Cows and the Environment

  • Australian research shows that certain nutritional supplements can cut methane from cattle by half. Things as intuitive as good pasture management and as obscure as robust dung beetle populations have all been shown to reduce methane.
  • At the same time, cattle are key to the world’s most promising strategy to counter global warming: restoring carbon to the soil. Plant-covered land that is never plowed is ideal for recapturing carbon through photosynthesis and for holding it in stable forms.
  • Most of the world’s beef cattle are raised on grass. Their pruning mouths stimulate vegetative growth as their trampling hoofs and digestive tracts foster seed germination and nutrient recycling.
  • The next time you support grass-fed cows, you’re also supporting sustainability efforts.
  • The difference between grass-fed and grain-fed: In a grain-fed environment, cows are fattened quicker than normal in order to meet the high demand for beef. They live in poor conditions, and they are given many antibiotics to combat the dirty and infectious living situation. In a grass-fed farm, cows can fatten and grow at a normal rate, without all the harmful chemicals being pumped into their bodies. Grass-fed is the more humane route to go for a beef farmer.
  • In order for beef production to become the most sustainable that it could be, there are three things that must be addressed:
    • Environment: This means managing natural resources responsibly and reducing cattle’s carbon footprint.
    • Social: Providing for the cow’s emotional needs, as well as health and food safety. It’s important to treat the animals ethically and with integrity.
    • Economics: The industry must contribute to economic sustainability, supply chain efficiency and global food security.

Lovable Characteristics of Cows

  • Intelligence: They are curious creatures and are capable of problem solving.
  • Memory: Cows remember everything. (So if you’re mean to it, it will remember you the next time. Always be nice to cows.)
  • Friendships: They are social animals, and are known to visit with certain cows in the herd over others. These friendships will last a lifetime. Cows will even help their friends groom.
  • Affectionate: Cow mommas love their babies! They are attentive and protective of their young. They are always aware of where their calves are, and will become distressed if separated.
  • Communication: They do more than just “moo.” Cows will mimic each other’s behavior as a form of communication. This is why sometimes when you see a cow wander to another part of the field, others will follow it. It’s a part of the cow’s social networking.

***

■ **Problem statement**
Repeat word for word the part of the text on cows starting at "Cows and the" and ending at "in stable forms.". The records are separate material, unrelated to the text on cows.

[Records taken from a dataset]
***

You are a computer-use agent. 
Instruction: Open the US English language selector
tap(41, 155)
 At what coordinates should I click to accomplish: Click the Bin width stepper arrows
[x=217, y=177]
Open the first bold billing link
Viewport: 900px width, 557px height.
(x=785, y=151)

***

■ **Solution for this problem**
Cows and the Environment

  • Australian research shows that certain nutritional supplements can cut methane from cattle by half. Things as intuitive as good pasture management and as obscure as robust dung beetle populations have all been shown to reduce methane.
  • At the same time, cattle are key to the world’s most promising strategy to counter global warming: restoring carbon to the soil. Plant-covered land that is never plowed is ideal for recapturing carbon through photosynthesis and for holding it in stable forms.